*Задание для выполнения:* Воспроизведите дословно фрагмент приведенного ниже исходного текста: всё начиная со слов «Здесь выяснилось, что» и вниз до слов «с пониманием обреченности.» включительно.
═════ Исходный текст ═════
Здесь выяснилось, что Тургенев, погружаясь в душевные аспекты взаимодействия со «странным» и «запредельным», соприкасался преимущественно с его «темной» стороной (море, птицы, сны, тоска, ночь и ее атрибуты как предвестие - предчувствие -предощущение смерти), на восприятие которой накладывалась воспринятая еще в родительском доме - от матери - специфическая религиозность, внецерковная и суеверная, проявляющаяся в тоске, неопределенных мечтательных состояниях, устремленных в это туманное и лишь иногда (правда, со временем все чаще) напоминающее о себе запределье, обычно внушающее страх и при этом влекущее, и сочетающихся с пониманием обреченности.
Но если тургеневское «странное» - это душа, в которой свет еще теплится, но готов погаснуть2, то на этом фоне херасковское «просвещение» - торжествующая воля, дух в свете. Напряжение между полюсами духа и души возникнет, в качестве неотменимой темы, уже у Карамзина, своеобразно отзывается у Жуковского, попытавшегося сделать шаг назад, к мистике херасковского типа от
Карамзина с его скептицизмом, у Пушкина, в начале своей литературной биографии пытавшегося соотнести «вольтерьянство» с гармонией, у Гоголя и Тютчева - у всех русских поэтов XIX в., а наиболее очевидным образом - в русском символизме, восстанавливавшем дух в мистическом опыте, устремленном к инфернальному и при этом не выходившем из сферы той тоски душевного, которая впервые обрела себя в «странном» Тургеневе. В предельно грубой форме эволюционная модель, о которой сейчас идет речь, выглядит следующим образом: от Хераскова и литературной мистики розенкрейцерского типа к мистике Серебряного века через Тургенева, осуществившего мягкое переключение мистической темы из светлого плана к темному.
═════ Записанные данные ═════
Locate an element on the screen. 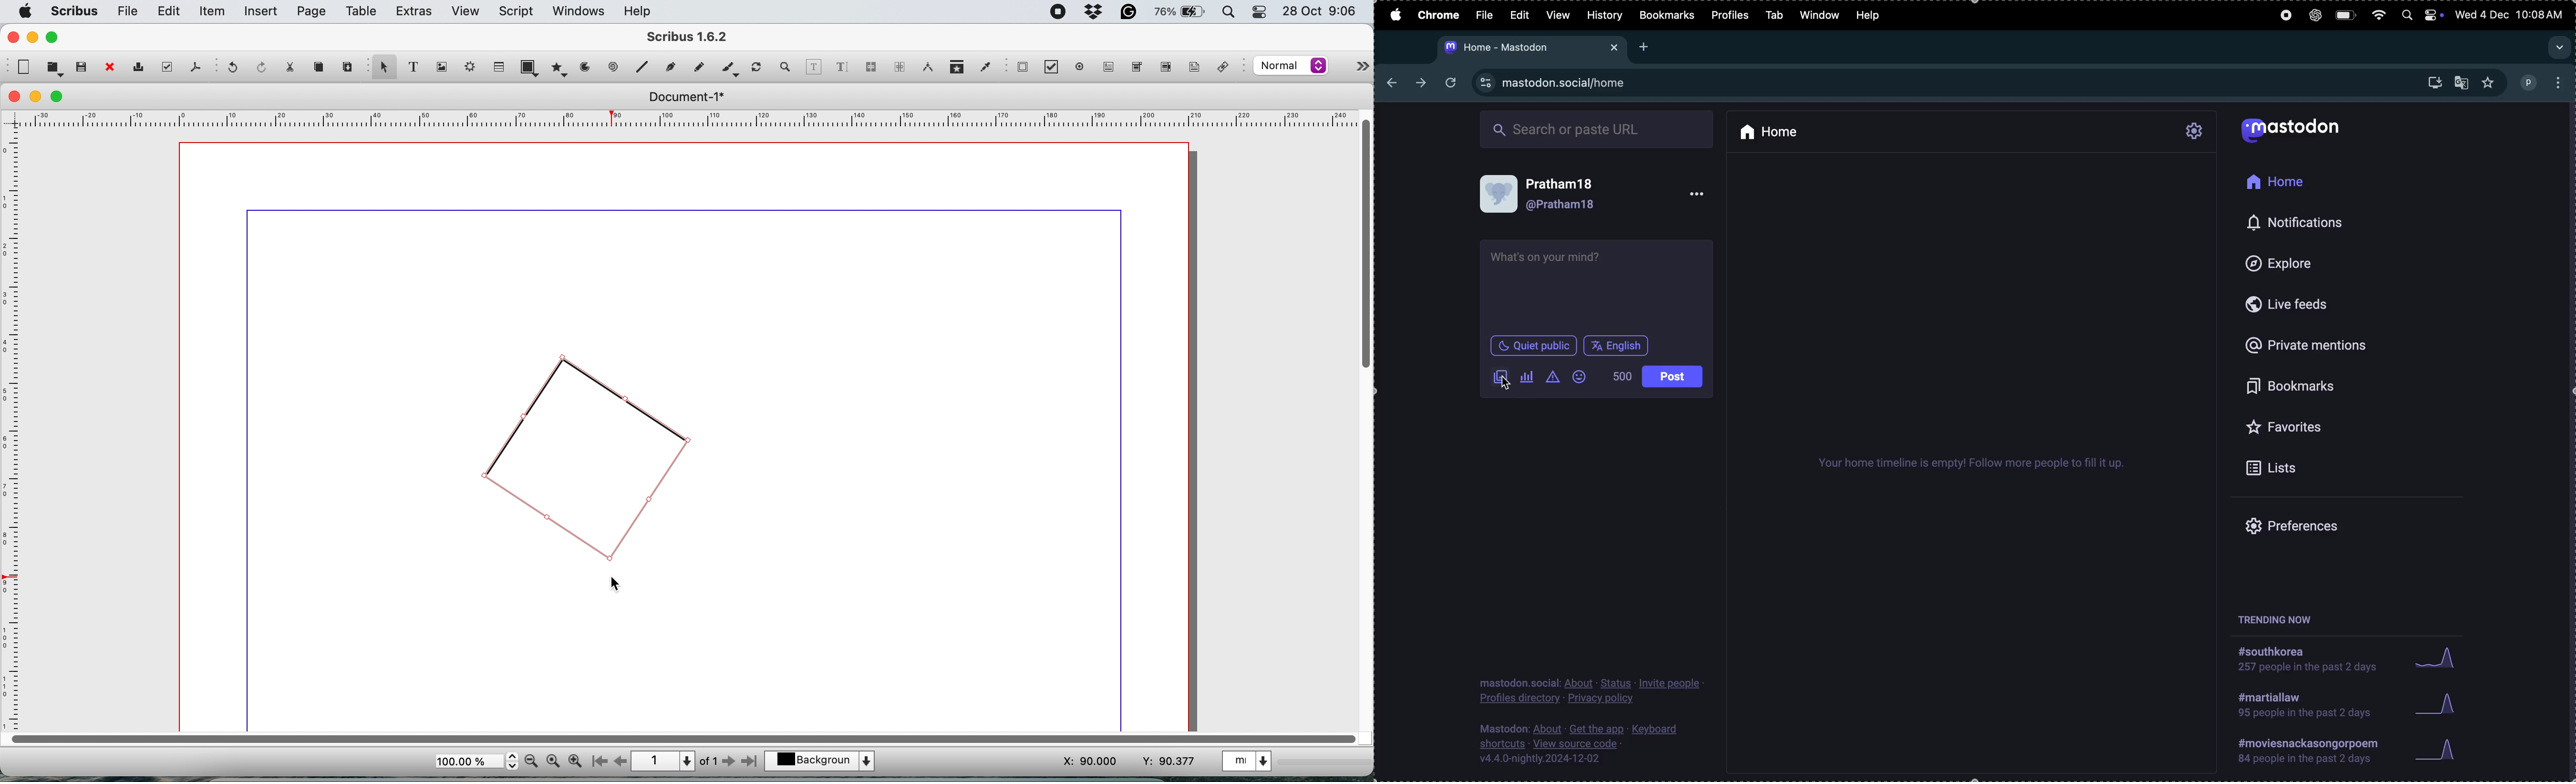  document-1* is located at coordinates (683, 97).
═════
*Ответ на задание:*
Здесь выяснилось, что Тургенев, погружаясь в душевные аспекты взаимодействия со «странным» и «запредельным», соприкасался преимущественно с его «темной» стороной (море, птицы, сны, тоска, ночь и ее атрибуты как предвестие - предчувствие -предощущение смерти), на восприятие которой накладывалась воспринятая еще в родительском доме - от матери - специфическая религиозность, внецерковная и суеверная, проявляющаяся в тоске, неопределенных мечтательных состояниях, устремленных в это туманное и лишь иногда (правда, со временем все чаще) напоминающее о себе запределье, обычно внушающее страх и при этом влекущее, и сочетающихся с пониманием обреченности.